7. Target. Mossimo brand tank tops, sunscreen, goat cheese, cheap wine, cute towel sets, dollar bins, $5 movie shelves featuring ALL the classics, and sunglasses that break almost immediately all in one place? I need nothing more from this world. I want to get married there and they can sponsor my wedding. I will put the Target symbol on my butt I don’t even care I miss you so much.

8. Kombucha and Whole Foods and the weird healthy stuff I like, and the stuff that pretends to be healthy from Trader Joe’s, particularly their condiments section. Could have filed this under “foods” but “hippie healthy stuff” deserves it’s own category.
9. Pools and hot tubs. And backyards. And firepits. And decks. All we know here is an apartment. “Backyard” is actually a vocabulary word I have to teach all my students. As is “lawn.” I want to float on something with a drink holder, and then walk across wood slats so hot they burn my feet. And later, sing around burning things that fill my hair with smoke smells for days.
10. Proper showers: Water pressure in the shower. Hot water in the shower. Room to shave my legs in the shower. Actually feeling clean after a shower. I sweep and clean up my bathroom and bedroom and shower once or twice a week, and even in cold weather like this, I can make tiny sandcastle villages with the amount of beach I drag in with me on the daily. And I haven’t had a warm or hot shower since . . . I think I had a few in Colombia in January. Certainly not here. Something is wack with my shower, but at the same time, it’s like *shrug.* I live in Brazil. Stay mellow. Cleanliness is a state of mind. Cold showers build character.

11. Cheap stuff. Clothes, school supplies, fast food, buying a bunch of stuff at Michaels because I think I’m going to spontaneously become talented in the crafting arena, failing within five minutes, but not caring too much because I only spent 8bucks. Eight bucks here is 25 reales and five terrible beers on the beach when I’m hot so no-can-do crafts.
12. That Family Stuff. When you move to a different country, you end up creating your own family – people you can celebrate Thanksgiving with and not feel like a moron for how much food you feel compelled to eat, people who understand the importance of red solo cups and baseball and Halloween, people that also have two eyes…we all have our own standards for this. But you will miss what’s happening at home.

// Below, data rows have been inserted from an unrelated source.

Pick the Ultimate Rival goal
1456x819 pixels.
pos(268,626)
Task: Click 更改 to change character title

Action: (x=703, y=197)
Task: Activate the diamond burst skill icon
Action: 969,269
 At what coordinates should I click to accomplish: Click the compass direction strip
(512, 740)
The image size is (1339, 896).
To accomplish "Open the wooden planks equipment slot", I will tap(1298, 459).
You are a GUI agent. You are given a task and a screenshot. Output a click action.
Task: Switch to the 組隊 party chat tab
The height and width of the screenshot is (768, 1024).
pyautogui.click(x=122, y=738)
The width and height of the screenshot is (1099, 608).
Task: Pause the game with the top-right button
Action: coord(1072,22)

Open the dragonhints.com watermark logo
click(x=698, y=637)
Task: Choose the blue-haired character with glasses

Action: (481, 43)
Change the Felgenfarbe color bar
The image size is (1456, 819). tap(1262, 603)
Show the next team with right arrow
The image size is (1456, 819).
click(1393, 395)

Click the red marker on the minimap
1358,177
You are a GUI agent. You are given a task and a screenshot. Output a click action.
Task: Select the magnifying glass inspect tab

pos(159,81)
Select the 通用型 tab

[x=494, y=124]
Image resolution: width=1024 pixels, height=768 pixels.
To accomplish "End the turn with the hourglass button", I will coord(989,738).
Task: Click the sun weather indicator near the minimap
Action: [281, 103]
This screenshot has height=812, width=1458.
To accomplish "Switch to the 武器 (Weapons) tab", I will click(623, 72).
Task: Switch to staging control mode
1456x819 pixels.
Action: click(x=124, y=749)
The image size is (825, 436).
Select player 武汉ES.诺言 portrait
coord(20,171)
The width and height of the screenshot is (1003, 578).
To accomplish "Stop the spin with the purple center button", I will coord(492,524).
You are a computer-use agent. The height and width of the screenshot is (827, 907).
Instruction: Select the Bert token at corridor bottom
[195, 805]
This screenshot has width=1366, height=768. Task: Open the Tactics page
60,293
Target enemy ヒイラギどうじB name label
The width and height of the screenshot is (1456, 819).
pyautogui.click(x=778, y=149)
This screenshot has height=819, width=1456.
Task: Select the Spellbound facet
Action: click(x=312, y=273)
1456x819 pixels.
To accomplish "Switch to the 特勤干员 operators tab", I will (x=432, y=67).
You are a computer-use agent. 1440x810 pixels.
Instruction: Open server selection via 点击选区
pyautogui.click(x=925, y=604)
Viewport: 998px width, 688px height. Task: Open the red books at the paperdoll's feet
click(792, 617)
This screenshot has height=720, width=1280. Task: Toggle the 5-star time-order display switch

There will be gatherings, weddings, babies, group photos, “happy birthday” songs sung, traditions and holidays and guess what – life itself – will all continue with or without your permission. You’ll come back after a year or two and realize everyone is taller and has a lot of stories and references to things – personal or pop culture – that you simply don’t understand. And so will you. You’ll have to explain a hundred times how your public transport works, or the exchange rate, or what exactly you do for a living.

It can be shocking to learn that family gatherings will still happen without your approval – Grandma Great will turn 100, with or without my blessing (and actually probably outlive us all). But you find a way to Facetime, or at least text sympathetic things to your siblings while they endure the events in person, which is just as helpful, I think. Or I like to think. :)
This list could get longer…because I sometimes miss really specific things, like ice cream trucks and vending machines. And feeling safe in a car. And hot Cheetos!!! But even when I look at this list of largely superficial things I miss about being home . . . dang, it’s always always good to live in Brazil. Especially as I post this right before I leave for four days on an island :).
Come visit.
love you for reading wish you were all here.